Assignment: Up to and including the line containing "The height and width of the screenshot is (569, 591).", please reproduce the lines of the listing below, starting from the top.

Records to process:
===

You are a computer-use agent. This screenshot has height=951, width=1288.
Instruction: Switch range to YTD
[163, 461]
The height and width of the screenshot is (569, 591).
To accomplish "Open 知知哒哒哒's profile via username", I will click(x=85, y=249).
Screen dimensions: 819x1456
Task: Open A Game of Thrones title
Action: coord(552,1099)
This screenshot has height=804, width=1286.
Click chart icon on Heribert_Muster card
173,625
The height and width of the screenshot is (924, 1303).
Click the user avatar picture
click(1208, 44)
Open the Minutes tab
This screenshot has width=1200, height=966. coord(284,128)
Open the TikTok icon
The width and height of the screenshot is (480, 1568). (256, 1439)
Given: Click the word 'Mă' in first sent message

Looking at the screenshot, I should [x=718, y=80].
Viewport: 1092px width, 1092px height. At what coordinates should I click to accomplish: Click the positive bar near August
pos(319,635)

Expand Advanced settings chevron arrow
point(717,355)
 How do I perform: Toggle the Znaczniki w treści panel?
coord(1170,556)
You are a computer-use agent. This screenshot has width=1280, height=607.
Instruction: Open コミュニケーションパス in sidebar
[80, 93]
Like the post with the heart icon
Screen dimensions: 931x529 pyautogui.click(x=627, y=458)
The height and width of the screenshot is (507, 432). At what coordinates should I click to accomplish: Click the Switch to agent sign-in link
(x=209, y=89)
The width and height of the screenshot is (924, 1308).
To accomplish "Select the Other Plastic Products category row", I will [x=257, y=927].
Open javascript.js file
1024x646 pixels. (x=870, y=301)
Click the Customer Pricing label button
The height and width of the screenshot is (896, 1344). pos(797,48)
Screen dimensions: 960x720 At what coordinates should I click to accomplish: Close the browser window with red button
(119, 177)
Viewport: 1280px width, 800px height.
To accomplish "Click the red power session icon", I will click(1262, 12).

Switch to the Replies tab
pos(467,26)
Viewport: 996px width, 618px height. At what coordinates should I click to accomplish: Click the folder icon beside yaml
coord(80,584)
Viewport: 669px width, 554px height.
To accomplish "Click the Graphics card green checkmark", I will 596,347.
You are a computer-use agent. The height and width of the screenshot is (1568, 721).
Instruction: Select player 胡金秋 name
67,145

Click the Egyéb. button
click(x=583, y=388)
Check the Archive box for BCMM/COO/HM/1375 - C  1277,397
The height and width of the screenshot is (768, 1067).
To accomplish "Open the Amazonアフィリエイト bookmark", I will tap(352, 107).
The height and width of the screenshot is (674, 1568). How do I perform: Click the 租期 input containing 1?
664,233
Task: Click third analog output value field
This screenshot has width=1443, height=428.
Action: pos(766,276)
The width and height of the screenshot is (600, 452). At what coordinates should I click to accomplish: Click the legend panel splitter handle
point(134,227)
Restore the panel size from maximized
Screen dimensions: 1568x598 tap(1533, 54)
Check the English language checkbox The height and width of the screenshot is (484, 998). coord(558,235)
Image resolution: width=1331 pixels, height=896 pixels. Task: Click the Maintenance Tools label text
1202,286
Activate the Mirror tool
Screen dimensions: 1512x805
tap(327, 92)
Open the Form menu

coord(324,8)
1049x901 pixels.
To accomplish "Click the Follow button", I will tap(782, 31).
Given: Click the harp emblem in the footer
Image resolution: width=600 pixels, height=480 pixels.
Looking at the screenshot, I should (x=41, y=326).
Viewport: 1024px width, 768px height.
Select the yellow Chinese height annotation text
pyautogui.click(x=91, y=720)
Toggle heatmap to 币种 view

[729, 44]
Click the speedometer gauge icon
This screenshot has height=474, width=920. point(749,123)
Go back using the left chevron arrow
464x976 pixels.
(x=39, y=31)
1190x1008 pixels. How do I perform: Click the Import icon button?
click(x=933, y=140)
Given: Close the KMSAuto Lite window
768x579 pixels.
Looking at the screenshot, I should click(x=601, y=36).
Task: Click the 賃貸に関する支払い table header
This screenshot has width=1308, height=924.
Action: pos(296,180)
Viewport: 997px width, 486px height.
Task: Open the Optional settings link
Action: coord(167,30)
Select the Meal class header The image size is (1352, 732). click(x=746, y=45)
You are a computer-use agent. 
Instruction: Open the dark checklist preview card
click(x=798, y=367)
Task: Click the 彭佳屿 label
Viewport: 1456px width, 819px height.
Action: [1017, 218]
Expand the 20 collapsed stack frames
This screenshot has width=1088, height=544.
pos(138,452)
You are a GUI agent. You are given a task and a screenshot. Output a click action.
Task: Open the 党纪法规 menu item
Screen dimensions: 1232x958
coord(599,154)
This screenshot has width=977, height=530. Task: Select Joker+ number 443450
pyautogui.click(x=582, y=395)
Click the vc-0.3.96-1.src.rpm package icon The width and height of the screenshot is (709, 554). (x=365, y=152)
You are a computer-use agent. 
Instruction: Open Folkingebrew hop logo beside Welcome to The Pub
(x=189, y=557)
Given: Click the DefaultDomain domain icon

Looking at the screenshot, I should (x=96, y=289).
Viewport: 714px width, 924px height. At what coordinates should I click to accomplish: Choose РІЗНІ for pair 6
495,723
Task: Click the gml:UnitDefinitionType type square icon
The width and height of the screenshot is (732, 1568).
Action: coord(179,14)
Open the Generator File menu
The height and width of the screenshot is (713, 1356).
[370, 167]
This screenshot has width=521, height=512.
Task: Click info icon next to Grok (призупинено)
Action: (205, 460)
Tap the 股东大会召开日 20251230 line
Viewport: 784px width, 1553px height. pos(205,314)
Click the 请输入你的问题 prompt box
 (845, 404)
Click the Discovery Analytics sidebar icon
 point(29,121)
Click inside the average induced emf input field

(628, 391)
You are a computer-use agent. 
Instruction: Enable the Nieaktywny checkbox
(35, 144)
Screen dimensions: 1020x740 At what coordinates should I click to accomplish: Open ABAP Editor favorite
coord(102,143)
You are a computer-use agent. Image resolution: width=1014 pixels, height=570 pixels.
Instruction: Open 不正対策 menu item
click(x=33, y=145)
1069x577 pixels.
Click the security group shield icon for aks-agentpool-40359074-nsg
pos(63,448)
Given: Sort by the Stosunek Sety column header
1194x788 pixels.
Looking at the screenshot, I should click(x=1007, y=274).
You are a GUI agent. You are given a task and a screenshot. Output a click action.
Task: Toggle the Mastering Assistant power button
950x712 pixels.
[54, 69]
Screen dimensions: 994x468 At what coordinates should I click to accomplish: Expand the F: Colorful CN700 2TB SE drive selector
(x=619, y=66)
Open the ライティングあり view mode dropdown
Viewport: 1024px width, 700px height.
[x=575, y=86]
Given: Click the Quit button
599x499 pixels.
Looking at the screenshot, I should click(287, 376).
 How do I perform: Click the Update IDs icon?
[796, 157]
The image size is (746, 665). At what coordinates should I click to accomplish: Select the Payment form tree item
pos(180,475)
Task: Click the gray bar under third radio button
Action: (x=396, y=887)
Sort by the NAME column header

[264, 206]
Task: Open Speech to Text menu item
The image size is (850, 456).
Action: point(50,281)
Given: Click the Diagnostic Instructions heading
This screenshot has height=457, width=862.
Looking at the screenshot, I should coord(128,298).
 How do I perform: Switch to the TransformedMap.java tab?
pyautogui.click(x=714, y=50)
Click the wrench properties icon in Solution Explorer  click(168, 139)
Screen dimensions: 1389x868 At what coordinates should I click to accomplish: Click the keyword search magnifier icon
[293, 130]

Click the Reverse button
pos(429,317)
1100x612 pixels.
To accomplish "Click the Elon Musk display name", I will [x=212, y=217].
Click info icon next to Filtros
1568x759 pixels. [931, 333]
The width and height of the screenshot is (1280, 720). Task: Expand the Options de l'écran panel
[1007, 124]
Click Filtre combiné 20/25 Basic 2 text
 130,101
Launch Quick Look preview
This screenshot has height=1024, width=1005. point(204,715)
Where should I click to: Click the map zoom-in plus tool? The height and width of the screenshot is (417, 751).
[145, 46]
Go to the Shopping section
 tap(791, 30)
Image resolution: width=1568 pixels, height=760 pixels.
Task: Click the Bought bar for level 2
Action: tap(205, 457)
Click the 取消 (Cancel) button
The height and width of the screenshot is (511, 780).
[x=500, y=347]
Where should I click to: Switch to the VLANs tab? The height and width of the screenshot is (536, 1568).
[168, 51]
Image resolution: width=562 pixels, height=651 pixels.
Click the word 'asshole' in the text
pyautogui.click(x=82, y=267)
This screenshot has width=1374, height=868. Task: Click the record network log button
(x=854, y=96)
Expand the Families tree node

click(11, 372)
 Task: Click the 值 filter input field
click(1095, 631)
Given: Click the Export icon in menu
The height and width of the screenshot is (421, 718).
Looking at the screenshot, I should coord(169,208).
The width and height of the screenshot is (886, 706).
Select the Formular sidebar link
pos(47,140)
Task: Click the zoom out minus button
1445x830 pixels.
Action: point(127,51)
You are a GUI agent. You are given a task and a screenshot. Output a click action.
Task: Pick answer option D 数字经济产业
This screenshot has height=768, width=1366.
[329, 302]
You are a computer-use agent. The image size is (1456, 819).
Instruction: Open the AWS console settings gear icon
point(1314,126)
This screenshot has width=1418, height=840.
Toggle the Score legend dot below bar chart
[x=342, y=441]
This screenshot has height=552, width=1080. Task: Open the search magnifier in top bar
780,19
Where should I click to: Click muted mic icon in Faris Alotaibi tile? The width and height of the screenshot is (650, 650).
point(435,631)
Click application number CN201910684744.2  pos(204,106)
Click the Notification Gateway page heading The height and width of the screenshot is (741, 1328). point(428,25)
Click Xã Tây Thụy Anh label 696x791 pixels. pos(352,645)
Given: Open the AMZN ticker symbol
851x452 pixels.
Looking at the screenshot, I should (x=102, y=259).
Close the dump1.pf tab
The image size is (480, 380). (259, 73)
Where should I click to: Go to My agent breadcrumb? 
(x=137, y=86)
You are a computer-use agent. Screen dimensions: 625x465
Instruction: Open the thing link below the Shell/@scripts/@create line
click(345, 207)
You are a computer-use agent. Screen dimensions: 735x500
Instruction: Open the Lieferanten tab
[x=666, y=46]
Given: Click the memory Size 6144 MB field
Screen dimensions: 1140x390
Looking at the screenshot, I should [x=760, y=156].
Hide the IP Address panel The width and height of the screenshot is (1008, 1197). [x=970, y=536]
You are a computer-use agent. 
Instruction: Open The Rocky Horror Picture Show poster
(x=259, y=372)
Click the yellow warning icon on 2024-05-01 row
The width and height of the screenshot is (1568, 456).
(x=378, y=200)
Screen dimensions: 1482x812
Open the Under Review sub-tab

===

Answer:
You are a computer-use agent. This screenshot has height=951, width=1288.
Instruction: Switch range to YTD
[163, 461]
The height and width of the screenshot is (569, 591).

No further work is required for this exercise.